THE TASK → Listed below are entries; give the number of lines among them that include "agent", and only that number.

DATASET CONTENT Block Start

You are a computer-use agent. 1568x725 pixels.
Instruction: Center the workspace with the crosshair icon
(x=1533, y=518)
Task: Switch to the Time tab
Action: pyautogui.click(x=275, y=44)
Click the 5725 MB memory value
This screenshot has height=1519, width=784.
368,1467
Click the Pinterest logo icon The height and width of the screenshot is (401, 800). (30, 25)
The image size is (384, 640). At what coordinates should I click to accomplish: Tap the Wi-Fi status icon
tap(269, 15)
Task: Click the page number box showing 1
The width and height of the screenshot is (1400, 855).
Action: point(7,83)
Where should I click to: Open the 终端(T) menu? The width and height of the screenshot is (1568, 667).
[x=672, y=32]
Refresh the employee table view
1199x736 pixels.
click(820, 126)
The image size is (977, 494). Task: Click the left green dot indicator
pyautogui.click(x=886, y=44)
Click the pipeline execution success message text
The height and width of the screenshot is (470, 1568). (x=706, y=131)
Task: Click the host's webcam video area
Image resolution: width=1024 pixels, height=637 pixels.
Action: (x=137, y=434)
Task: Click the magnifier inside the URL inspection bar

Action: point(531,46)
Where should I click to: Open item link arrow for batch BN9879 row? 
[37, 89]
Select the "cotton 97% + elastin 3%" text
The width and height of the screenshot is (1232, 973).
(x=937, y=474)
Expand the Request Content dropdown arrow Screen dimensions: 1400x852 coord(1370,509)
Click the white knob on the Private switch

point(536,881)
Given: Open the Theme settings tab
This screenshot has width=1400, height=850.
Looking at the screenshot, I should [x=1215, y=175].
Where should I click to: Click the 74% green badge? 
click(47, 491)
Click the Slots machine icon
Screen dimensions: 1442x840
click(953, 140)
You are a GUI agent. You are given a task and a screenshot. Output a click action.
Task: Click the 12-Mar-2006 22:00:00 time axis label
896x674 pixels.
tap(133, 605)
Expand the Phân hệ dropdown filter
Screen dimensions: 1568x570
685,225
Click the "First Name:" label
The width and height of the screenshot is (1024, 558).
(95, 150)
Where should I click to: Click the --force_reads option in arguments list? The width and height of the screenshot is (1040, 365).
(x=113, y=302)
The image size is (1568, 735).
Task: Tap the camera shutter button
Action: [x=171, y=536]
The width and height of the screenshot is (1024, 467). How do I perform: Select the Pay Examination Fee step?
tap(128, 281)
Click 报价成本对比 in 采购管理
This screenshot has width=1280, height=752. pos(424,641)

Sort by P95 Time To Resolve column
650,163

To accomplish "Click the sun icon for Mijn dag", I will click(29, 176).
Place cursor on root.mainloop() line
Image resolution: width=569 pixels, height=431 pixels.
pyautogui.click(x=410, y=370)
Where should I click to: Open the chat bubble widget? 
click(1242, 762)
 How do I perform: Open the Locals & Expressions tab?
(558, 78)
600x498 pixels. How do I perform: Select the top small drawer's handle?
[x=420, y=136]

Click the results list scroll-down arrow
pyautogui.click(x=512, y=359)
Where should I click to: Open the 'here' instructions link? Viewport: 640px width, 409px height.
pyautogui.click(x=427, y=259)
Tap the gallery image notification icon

DATASET CONTENT Block End

ANSWER BOX → 2